Donc si on vous invite à aller témoigner à cette commission vous n'y allez pas? a rétorqué une journaliste.

«Je n'ai pas dit ça. Je verrai dans quelle circonstance on me demandera d'y aller», a répondu le maire. «Si quelqu'un veut prendre le risque d'accuser sans avoir des preuves, à ce moment-là il risque d'être poursuivi, donc c'est délicat», a-t-il ajouté au sujet d'un témoignage public.

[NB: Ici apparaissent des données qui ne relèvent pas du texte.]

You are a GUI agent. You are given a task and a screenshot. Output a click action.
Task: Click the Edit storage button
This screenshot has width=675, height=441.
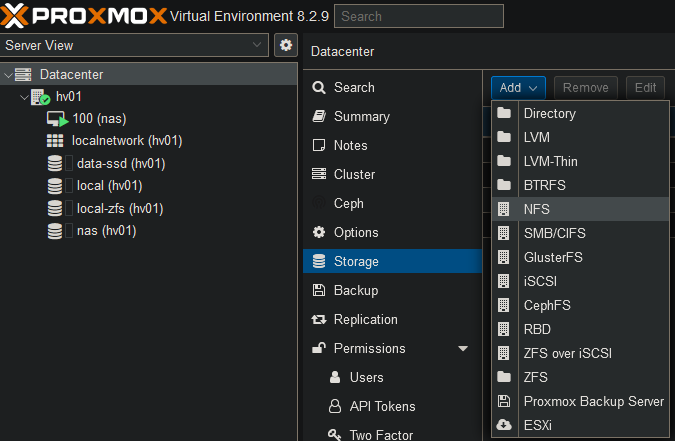tap(646, 87)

Il y a quelques heures, le premier ministre Jean Charest a annoncé que la commission présidée par la juge France Charbonneau ne pourra forcer quiconque à venir témoigner. L'abandon du pouvoir de contrainte (qui se trouve dans la loi sur les commissions d'enquête) fait en sorte que toutes les informations divulguées lors des audiences publiques pourront ultimement servir de preuve dans le cadre de dépôt d'accusations criminelles. Des témoins seront également entendus à huis clos.

Le maire Tremblay, qui a demandé une commission d'enquête publique dès les élections municipales de 2009, n'a pas voulu se positionner sur la formule retenue.

«Le gouvernement et le premier ministre ont des informations que je n'ai pas. Il y a certainement beaucoup de personnes qui ont déjà témoigné devant l'Unité permanente anticorruption (UPAC) et partant de là, le gouvernement a pris une décision», a-t-il souligné.

À son avis, la commission annoncée aujourd'hui est «un nouvel outil», un «effort additionnel», pour «faire la lumière le plus rapidement possible sur les allégations de collusion et de corruption dans l'industrie de la construction.»

Je souhaite que la commission puisse «démontrer hors de tout doute que dans mon cas à moi et dans le cas d'autres élus on a rien à cacher et que l'on a déjà donné de l'information aux autorités compétentes. Un jour, la preuve va sortir, il y a des gens qui vont être accusés et peut-être que la population va réaliser que l'on a fait, nous, tous les efforts nécessaires.»